Em depoimento exclusivo ao GLOBO, cantor revê a sua vida com o mestre: ‘Eu sabia quando um samba era dele’
RIO
- “Devo tanta coisa ao Zé Kéti que você não tem ideia! Eu tocava violão, e,
onde quer que fosse, ele me requisitava. Era sempre ele cantando e eu
acompanhando. Eu sabia cantar muitos sambas seus, e, às vezes, quando a gente
ia nos lugares, ele pedia: “Canta um seu!”
Gravei
três discos com o Zé Kéti, com o grupo A Voz do Morro. Para o primeiro dos LPs,
fiz um samba com o Zé Cruz, que tocava chapéu de palha. Cantei e o técnico de
som perguntou qual era meu nome. Eu disse “Paulo César”, e ele achou que isso
não era nome de sambista! Alguns dias depois, eu abro o jornal e está lá: Paulinho
da Viola. Foram o Zé Kéti e o Sérgio Cabral que resolveram inventar essa
história.
O
Zé era uma pessoa extremamente generosa, nunca vi se aborrecer com alguém. E,
qualquer samba do Zé Kéti que se cantasse, eu sabia que era dele. Toda melodia
dele tinha um fraseado muito pessoal, umas diminutas que eram só dele.

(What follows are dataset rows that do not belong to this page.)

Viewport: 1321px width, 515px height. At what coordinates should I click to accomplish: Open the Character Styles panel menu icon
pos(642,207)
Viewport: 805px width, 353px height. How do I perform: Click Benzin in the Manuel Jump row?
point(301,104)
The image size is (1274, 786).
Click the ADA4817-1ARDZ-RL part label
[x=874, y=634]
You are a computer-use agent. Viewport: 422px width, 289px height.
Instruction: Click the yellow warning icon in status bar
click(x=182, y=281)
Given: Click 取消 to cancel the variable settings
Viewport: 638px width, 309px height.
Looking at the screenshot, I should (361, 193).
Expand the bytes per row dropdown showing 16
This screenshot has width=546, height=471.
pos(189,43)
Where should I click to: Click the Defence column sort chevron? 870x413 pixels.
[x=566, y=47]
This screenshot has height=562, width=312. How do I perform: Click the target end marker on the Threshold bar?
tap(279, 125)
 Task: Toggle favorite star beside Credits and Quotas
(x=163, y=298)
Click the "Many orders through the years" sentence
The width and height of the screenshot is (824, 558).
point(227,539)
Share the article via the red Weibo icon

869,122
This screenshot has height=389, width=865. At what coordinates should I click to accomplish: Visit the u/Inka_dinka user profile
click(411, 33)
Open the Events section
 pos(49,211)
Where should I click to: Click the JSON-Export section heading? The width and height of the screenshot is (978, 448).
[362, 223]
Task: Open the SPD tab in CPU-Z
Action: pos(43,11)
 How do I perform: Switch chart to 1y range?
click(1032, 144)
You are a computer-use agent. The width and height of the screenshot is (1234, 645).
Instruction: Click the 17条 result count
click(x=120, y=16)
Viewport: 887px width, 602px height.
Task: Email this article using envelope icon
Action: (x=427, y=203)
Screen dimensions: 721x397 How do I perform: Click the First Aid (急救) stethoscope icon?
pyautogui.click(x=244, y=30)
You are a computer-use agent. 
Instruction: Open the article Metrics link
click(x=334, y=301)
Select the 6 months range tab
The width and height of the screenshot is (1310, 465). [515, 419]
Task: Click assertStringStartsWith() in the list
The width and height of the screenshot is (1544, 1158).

O Zé era um compositor de mão cheia, eu tenho prazer de cantar seus sambas. Ele dizia que eu era o seu pupilo. E era verdade. Quando o Zé estava muito doente, eu fui ao hospital. Ele estava deitado, de olhos fechados, e o médico pediu para que eu tentasse falar alguma coisa. Eu disse: “Zé, sou eu. Sou eu, Paulinho, seu pupilo.” Ele abriu um pouco os olhos e não disse nada, mas eu vi correr uma lágrima. E é claro que eu também chorei.”